With no railroad, few farms, and two mines active for only a few years in the southern part of Blezard Township, it is not easy today to understand what could have attracted pioneers to Valley East at the turn of the century. The secret is well concealed beneath the lawns and flowerbeds of homes in this residential town in the form of good sandy yellow soil, ideal for agriculture. It was this soil that attracted the pioneers to the Townships of Blezard, Hanmer and Capreol and enabled them to feed the population of Sudbury for many years.
The Catholic Church was in the area from the outset to support them. Several villages formed around church towers including Blezard Valley, Hanmer, Val Caron, and Val Thérèse. The church would play a leading role in the social and economic development of Valley East. The Protestant churches would come much later, after the transformation of Valley East from an agricultural community to a residential town with major demographic changes.

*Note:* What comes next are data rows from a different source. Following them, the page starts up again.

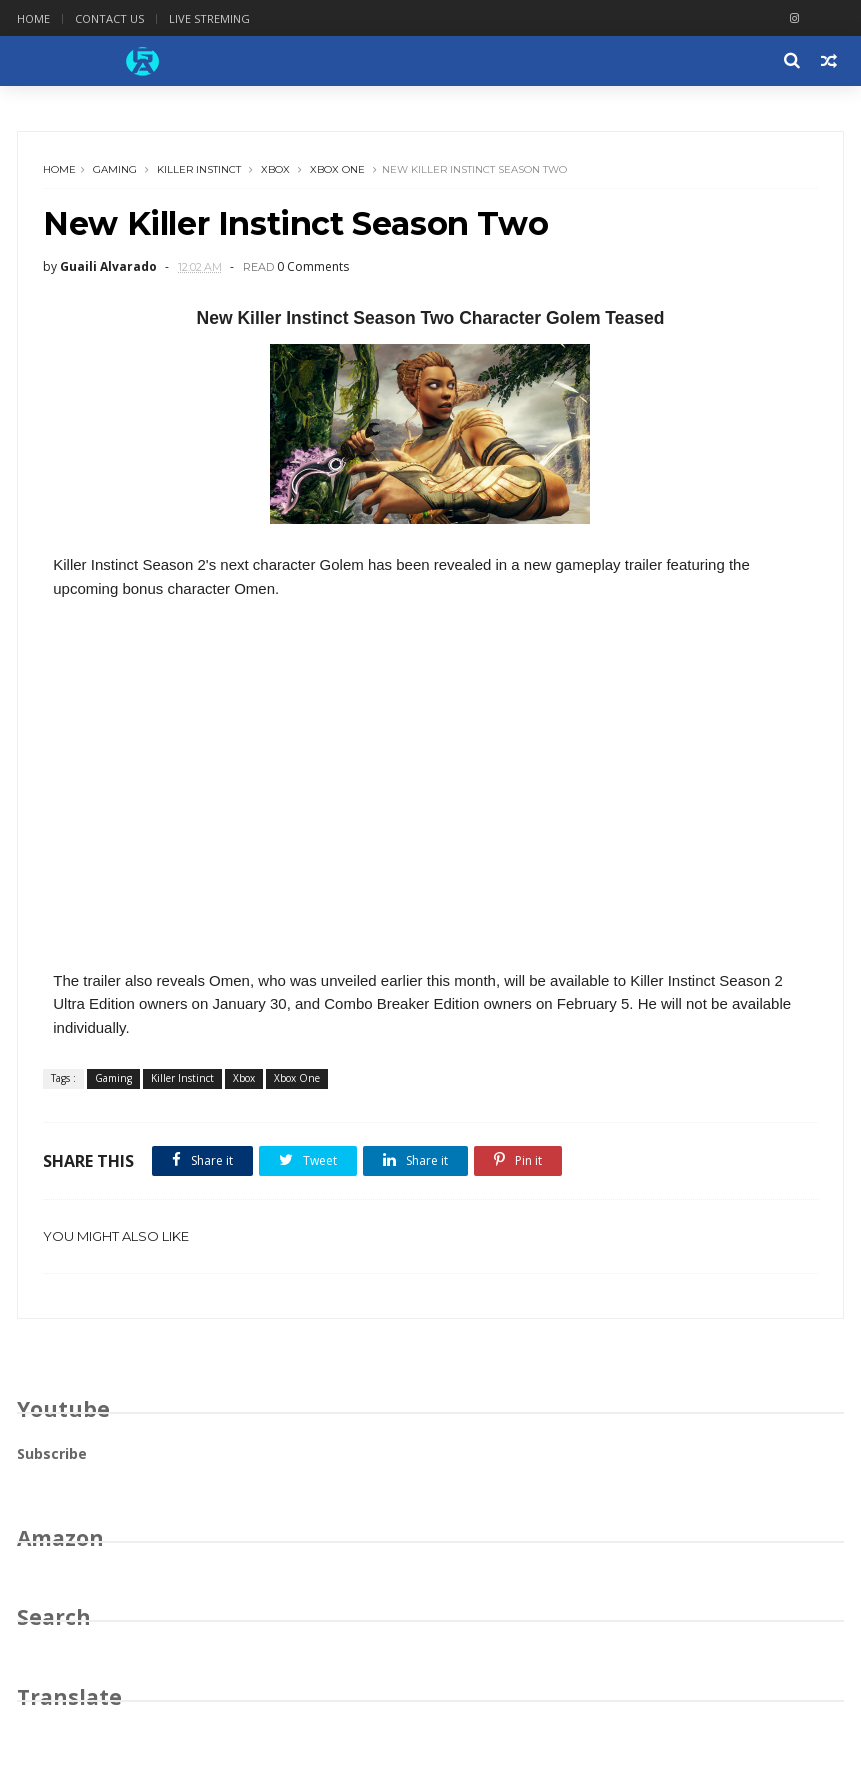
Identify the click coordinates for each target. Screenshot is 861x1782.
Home (33, 18)
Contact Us (109, 18)
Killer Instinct (199, 169)
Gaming (115, 169)
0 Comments (313, 266)
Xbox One (337, 169)
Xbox (275, 169)
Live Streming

It was the townships that organized themselves into municipalities rather than the villages (Hanmer in 1904 with Mr. Onésime Dubois as the first reeve, Blezard Valley in 1906 with Mr. Moise Labelle as the first mayor and much later, the Township of Capreol in 1956). Though this made it possible to broaden the tax base for the development of services, it also gave rise to many rivalries and parochial squabbles. The situation was often exacerbated by the lack of passable roads, which meant that the services located in a village were not readily accessible to all.
Retail businesses and firms, including some arising out of the co-operative movement, came into being. Local transport companies played a vital role in this community though the first road linking Blezard Valley and Sudbury was not built until 1920. (It is said that the contractor was paid by the mile, which would explain the many unnecessary curves in this road!) These companies also provided transportation between the various villages as well as school transportation.
Once life became easier, sports were organized to occupy spare time and activities that originally were essential to survival, such as hunting and fishing, became leisure activities and attracted new residents to the community.
Over the years, the villages of Valley East would go through several amalgamations, either sought by the population, or imposed by governments.